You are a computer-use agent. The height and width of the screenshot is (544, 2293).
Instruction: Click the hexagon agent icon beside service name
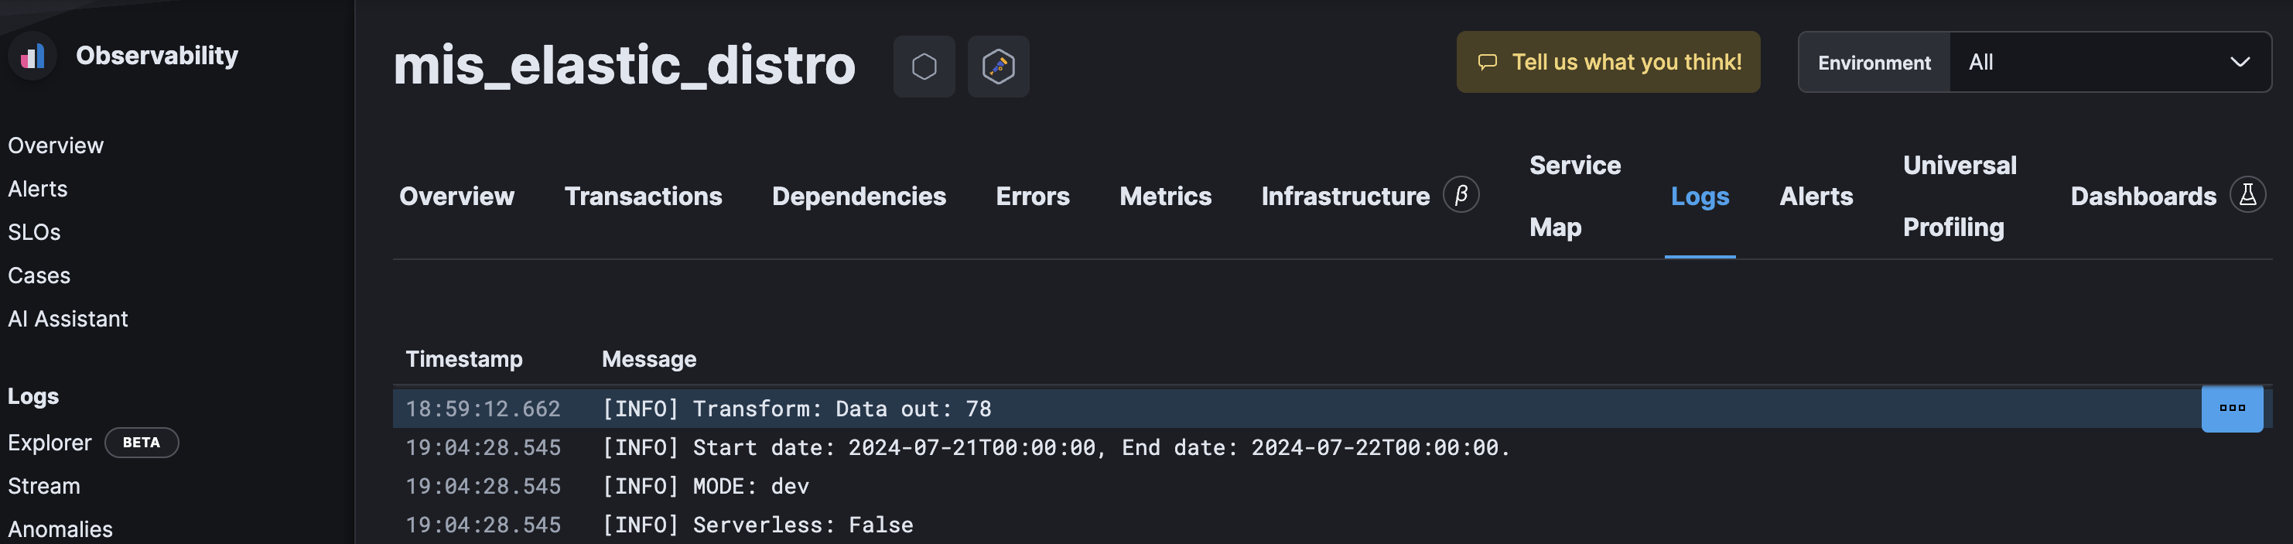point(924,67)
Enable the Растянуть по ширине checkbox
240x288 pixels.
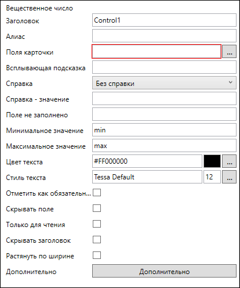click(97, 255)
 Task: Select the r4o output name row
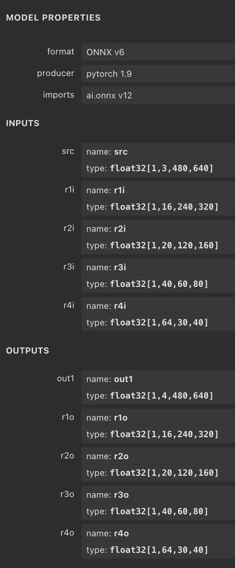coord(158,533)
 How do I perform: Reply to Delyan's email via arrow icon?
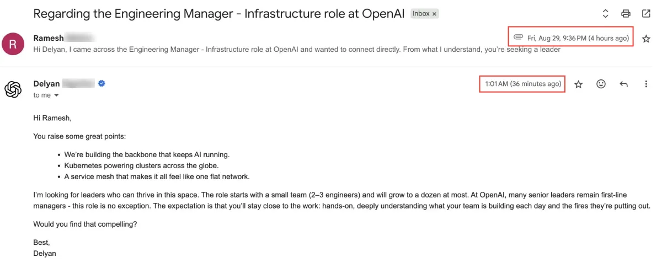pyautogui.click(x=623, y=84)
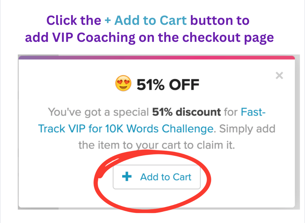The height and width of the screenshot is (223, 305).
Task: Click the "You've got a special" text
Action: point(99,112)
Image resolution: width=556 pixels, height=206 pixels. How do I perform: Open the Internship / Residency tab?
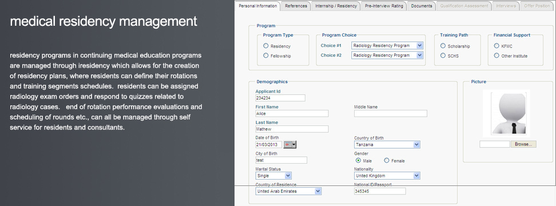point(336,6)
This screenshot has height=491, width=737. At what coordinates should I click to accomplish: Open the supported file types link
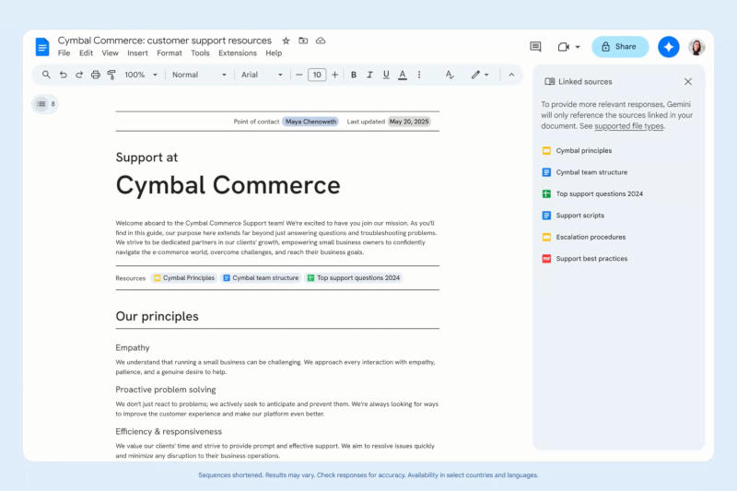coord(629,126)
---
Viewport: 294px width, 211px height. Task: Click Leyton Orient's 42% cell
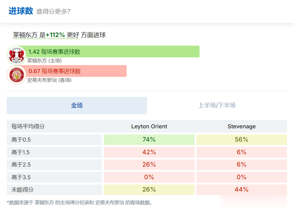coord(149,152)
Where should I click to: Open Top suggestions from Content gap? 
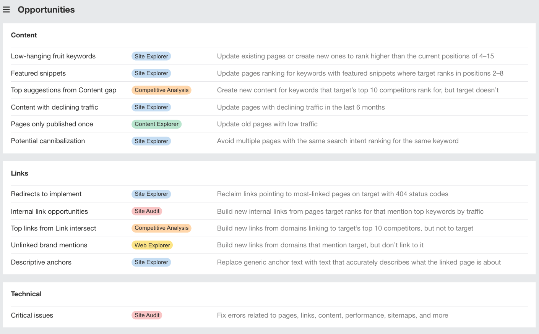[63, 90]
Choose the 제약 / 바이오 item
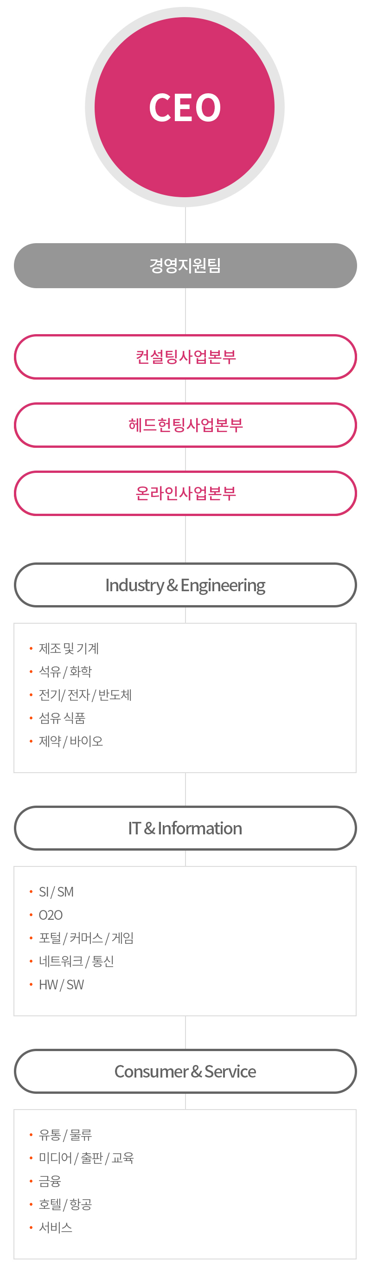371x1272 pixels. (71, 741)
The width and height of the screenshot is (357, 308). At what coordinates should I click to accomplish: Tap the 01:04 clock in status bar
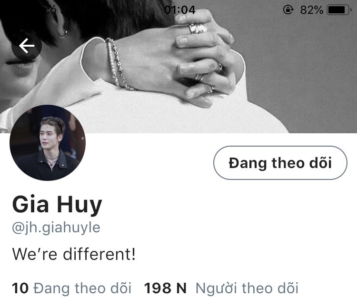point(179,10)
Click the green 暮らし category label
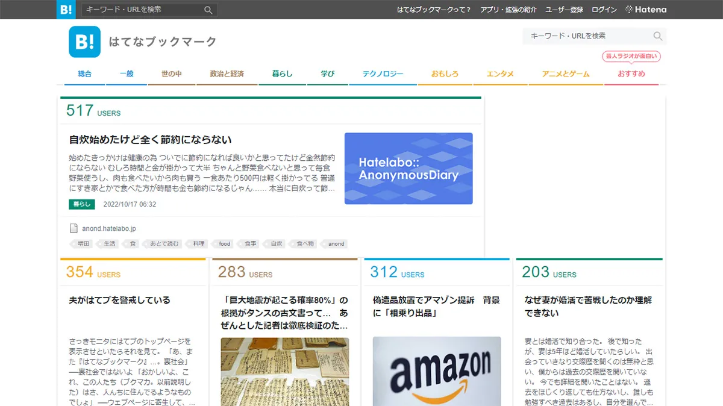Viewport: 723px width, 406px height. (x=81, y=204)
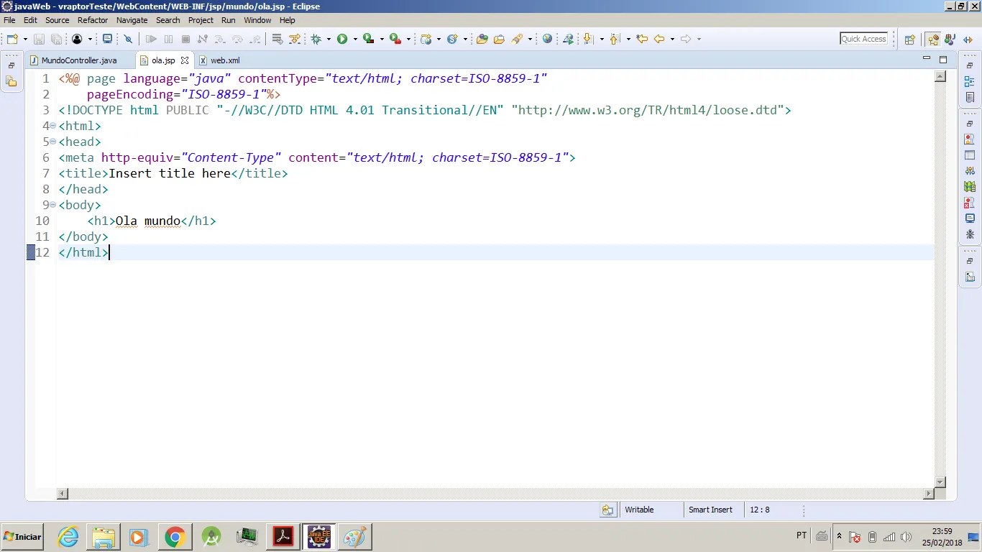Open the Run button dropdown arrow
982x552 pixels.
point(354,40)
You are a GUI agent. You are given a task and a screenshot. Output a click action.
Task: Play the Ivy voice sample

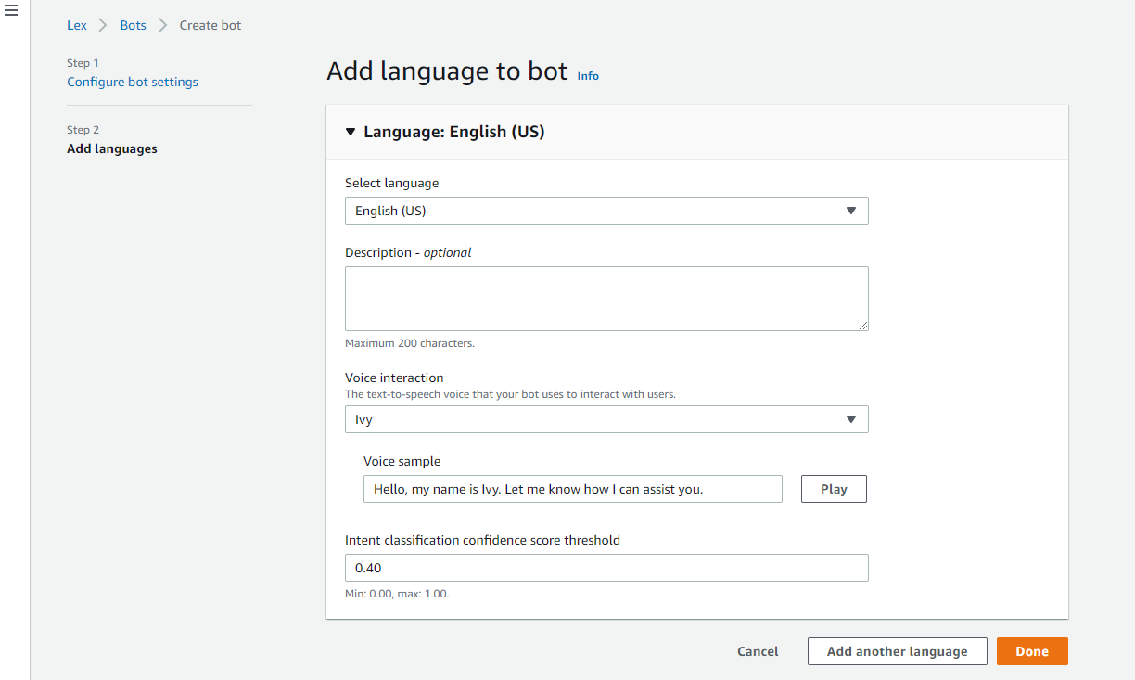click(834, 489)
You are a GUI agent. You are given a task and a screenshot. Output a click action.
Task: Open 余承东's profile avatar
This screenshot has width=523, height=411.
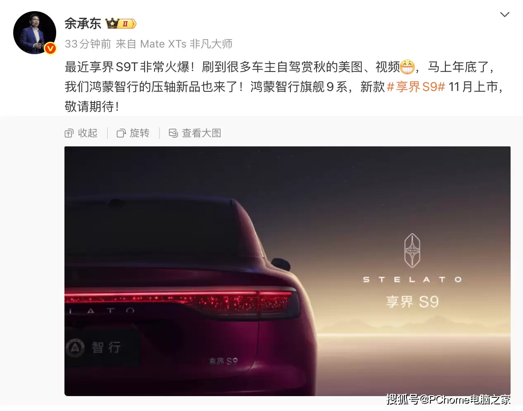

Your instructions: In the listing above, find the line containing "Task: Play the Ivy voice sample" and the line containing "This screenshot has width=523, height=411.", then write out both of them and every line between, exactly, with no pictures.

Solution to the problem:
Task: Play the Ivy voice sample

click(834, 489)
You are a GUI agent. You are given a task and a screenshot. Output a click action.
Task: Open 余承东's profile avatar
This screenshot has width=523, height=411.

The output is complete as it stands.